• Brazilian producer yields more than lower-rated rival YPF
  • YPF benefiting from expectation for policy change in Argentina

To see the damage done to bondholders of Brazil’s flagship oil company, just compare its yields to those of its lower-rated peer across the border in default-prone Argentina.

The rout in notes from the world’s largest junk-rated corporate issuer means Petroleo Brasileiro SA’s borrowing costs are now higher those for YPF SA, the oil company that Argentina nationalized in 2012. The extra yield investors demand to own Petrobras securities due in 2024 instead of similar-maturity notes from YPF jumped to a record 1.72 percentage points Tuesday. A year ago, YPF bonds were yielding 3 percentage points more.
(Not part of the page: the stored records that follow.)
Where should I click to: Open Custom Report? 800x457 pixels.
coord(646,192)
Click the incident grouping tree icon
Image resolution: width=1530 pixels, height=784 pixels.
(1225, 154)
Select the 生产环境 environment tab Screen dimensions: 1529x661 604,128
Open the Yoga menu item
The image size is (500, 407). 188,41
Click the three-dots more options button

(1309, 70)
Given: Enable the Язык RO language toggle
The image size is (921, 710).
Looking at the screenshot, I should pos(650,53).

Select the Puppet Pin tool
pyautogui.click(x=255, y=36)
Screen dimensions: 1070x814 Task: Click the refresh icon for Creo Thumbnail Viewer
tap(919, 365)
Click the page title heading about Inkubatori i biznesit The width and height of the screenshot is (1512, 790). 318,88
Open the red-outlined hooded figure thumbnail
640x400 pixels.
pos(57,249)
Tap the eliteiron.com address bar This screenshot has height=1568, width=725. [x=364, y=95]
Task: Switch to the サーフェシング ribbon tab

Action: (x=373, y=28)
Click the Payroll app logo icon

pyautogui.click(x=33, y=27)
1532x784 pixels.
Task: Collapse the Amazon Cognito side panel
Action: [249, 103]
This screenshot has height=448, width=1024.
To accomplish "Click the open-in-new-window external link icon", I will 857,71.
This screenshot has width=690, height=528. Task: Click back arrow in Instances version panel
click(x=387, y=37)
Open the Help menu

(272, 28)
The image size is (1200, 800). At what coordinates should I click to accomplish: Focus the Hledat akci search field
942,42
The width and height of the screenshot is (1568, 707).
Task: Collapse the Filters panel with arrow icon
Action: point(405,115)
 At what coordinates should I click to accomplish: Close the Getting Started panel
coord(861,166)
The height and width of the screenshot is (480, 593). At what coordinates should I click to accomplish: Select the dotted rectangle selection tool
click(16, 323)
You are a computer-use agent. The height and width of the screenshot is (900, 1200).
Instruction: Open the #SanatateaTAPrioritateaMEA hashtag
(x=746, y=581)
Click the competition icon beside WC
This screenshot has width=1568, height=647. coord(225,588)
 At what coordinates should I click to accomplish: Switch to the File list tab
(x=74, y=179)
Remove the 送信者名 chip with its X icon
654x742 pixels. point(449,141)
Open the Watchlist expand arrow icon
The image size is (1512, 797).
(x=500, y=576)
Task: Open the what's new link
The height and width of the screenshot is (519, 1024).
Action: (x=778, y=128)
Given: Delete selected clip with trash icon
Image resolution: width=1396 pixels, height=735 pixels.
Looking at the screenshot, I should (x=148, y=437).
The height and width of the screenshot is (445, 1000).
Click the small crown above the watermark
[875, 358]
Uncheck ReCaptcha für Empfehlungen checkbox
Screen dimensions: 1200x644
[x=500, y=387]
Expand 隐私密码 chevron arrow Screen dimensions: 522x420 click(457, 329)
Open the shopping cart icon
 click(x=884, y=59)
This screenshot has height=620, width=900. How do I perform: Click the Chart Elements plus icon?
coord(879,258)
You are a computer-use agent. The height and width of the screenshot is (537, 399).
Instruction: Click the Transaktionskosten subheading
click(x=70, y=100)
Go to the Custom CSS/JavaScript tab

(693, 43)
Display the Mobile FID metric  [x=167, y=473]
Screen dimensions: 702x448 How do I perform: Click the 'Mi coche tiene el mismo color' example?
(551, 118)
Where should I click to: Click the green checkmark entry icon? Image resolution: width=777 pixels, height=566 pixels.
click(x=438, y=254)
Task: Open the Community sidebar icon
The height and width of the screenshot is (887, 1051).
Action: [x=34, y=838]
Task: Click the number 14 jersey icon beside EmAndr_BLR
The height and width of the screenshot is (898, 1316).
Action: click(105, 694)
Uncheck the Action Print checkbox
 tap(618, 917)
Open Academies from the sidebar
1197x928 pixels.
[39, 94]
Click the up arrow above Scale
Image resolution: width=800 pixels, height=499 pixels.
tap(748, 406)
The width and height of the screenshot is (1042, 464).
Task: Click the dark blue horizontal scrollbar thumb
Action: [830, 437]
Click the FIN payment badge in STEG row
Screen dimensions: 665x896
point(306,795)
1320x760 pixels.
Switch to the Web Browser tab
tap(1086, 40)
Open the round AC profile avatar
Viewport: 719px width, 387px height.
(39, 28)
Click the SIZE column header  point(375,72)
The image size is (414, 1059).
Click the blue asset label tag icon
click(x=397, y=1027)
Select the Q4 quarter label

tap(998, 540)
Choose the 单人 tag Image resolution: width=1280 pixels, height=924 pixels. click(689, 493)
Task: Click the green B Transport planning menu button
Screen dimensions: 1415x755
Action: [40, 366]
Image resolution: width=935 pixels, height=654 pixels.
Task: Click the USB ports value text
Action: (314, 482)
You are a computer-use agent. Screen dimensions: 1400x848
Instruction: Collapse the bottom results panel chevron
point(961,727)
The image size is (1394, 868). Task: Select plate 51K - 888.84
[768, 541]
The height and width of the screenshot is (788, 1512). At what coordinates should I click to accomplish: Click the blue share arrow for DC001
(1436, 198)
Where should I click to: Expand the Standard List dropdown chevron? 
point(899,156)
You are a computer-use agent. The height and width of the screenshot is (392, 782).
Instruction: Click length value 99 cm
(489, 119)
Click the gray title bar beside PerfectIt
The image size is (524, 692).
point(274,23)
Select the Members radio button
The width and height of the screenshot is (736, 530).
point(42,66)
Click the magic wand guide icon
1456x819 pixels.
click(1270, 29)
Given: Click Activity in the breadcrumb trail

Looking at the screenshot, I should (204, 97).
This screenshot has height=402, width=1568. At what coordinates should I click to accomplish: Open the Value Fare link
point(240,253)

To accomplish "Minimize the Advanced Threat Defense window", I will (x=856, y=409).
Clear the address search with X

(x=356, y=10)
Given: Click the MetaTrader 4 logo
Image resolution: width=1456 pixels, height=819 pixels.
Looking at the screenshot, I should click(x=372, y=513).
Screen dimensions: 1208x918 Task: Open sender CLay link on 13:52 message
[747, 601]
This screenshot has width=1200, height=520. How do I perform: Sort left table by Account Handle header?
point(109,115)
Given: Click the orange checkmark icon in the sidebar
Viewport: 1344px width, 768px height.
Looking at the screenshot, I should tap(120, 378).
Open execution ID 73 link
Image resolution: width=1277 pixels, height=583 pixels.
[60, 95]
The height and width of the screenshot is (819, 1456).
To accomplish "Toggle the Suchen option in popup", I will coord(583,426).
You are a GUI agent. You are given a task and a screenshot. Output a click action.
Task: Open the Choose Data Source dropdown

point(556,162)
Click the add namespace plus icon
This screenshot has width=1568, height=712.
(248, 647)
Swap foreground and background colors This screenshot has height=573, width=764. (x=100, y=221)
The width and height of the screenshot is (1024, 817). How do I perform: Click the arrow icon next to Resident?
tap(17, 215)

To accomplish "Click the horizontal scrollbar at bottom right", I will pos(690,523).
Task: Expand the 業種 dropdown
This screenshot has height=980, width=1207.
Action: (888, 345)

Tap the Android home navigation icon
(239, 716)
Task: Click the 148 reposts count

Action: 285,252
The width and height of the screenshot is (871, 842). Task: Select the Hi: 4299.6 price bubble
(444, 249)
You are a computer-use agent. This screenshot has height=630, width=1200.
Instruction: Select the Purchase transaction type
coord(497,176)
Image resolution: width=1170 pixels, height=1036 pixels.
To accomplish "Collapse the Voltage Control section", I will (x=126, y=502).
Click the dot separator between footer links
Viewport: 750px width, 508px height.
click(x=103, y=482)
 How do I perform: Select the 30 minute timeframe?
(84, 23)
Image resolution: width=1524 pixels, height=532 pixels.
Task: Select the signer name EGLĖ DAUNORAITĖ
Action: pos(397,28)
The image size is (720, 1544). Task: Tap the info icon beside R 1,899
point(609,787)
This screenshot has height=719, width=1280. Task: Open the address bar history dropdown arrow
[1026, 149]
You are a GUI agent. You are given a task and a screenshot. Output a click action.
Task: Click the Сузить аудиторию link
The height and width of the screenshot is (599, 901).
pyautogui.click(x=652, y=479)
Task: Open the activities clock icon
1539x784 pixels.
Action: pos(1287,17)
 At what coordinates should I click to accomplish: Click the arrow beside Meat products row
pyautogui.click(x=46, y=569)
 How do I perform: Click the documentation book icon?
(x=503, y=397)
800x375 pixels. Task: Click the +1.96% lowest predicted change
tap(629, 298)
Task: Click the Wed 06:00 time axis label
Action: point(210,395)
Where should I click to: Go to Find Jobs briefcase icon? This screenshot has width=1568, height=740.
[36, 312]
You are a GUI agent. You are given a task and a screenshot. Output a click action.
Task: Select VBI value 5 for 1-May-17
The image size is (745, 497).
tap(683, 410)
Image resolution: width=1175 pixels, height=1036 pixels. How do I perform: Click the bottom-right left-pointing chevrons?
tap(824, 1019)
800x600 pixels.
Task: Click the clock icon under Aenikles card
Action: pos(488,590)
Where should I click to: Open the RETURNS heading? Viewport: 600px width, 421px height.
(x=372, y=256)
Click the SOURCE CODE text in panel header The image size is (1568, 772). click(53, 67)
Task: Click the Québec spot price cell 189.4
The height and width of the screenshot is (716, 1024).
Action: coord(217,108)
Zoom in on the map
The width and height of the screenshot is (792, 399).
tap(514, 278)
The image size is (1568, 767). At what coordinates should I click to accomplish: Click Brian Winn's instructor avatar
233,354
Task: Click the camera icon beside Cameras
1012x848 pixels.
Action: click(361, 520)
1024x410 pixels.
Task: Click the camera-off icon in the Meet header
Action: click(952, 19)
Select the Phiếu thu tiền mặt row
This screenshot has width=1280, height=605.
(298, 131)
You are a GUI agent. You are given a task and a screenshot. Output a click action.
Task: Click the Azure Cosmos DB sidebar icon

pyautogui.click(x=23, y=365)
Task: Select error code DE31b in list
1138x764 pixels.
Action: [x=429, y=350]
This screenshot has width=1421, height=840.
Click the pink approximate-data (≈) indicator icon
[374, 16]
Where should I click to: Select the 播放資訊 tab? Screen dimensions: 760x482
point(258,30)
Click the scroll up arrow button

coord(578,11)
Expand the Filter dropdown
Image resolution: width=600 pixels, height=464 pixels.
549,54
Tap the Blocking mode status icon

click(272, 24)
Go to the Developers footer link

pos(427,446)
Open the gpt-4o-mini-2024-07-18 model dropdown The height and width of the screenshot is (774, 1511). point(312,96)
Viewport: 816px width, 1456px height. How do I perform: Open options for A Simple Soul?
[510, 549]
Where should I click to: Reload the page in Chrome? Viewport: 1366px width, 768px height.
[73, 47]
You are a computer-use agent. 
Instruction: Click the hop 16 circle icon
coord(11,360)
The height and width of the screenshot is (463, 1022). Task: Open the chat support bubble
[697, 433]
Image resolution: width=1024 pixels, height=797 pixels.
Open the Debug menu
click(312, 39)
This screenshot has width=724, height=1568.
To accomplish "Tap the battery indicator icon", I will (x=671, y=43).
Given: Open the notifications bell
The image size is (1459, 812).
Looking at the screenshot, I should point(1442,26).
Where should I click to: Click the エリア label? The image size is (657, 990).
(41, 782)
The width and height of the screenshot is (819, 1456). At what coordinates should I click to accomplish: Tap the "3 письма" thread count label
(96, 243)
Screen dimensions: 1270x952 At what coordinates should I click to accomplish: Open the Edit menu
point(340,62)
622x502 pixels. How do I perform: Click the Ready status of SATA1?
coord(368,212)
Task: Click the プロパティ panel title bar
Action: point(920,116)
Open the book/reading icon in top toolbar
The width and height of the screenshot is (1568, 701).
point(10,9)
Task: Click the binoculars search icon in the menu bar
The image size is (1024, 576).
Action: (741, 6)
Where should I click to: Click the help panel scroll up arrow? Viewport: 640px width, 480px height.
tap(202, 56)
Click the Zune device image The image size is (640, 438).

The world’s most-indebted major oil producer had its credit rating chopped to junk by Standard & Poor’s earlier this month after losing its investment grade by Moody’s Investors Service in February. Moody’s still rates Petrobras as Ba2, five levels above YPF. The Brazilian producer, which has $56 billion of outstanding securities, saw its bonds drop to record lows Tuesday as a slump in commodity prices deepened pessimism about the company already embroiled in the country’s biggest corruption scandal amid allegations its officials received bribes in exchange for work contracts.

“Petrobras’s selloff is because the company was downgraded, like Brazil, and there is a mass sale from people cutting exposure,” Danilo Onorino, a portfolio manager at Dogma Capital SA that holds Petrobras bonds, said by telephone from Lugano, Switzerland. “There are no buyers.”

YPF is benefiting from speculation that October elections will usher in a new government that can lure fresh foreign investment, as well as domestic policies that have guaranteed it receives at least $77 for each barrel of oil it pulls out of the ground even as the commodity trades near $45 a barrel in international markets.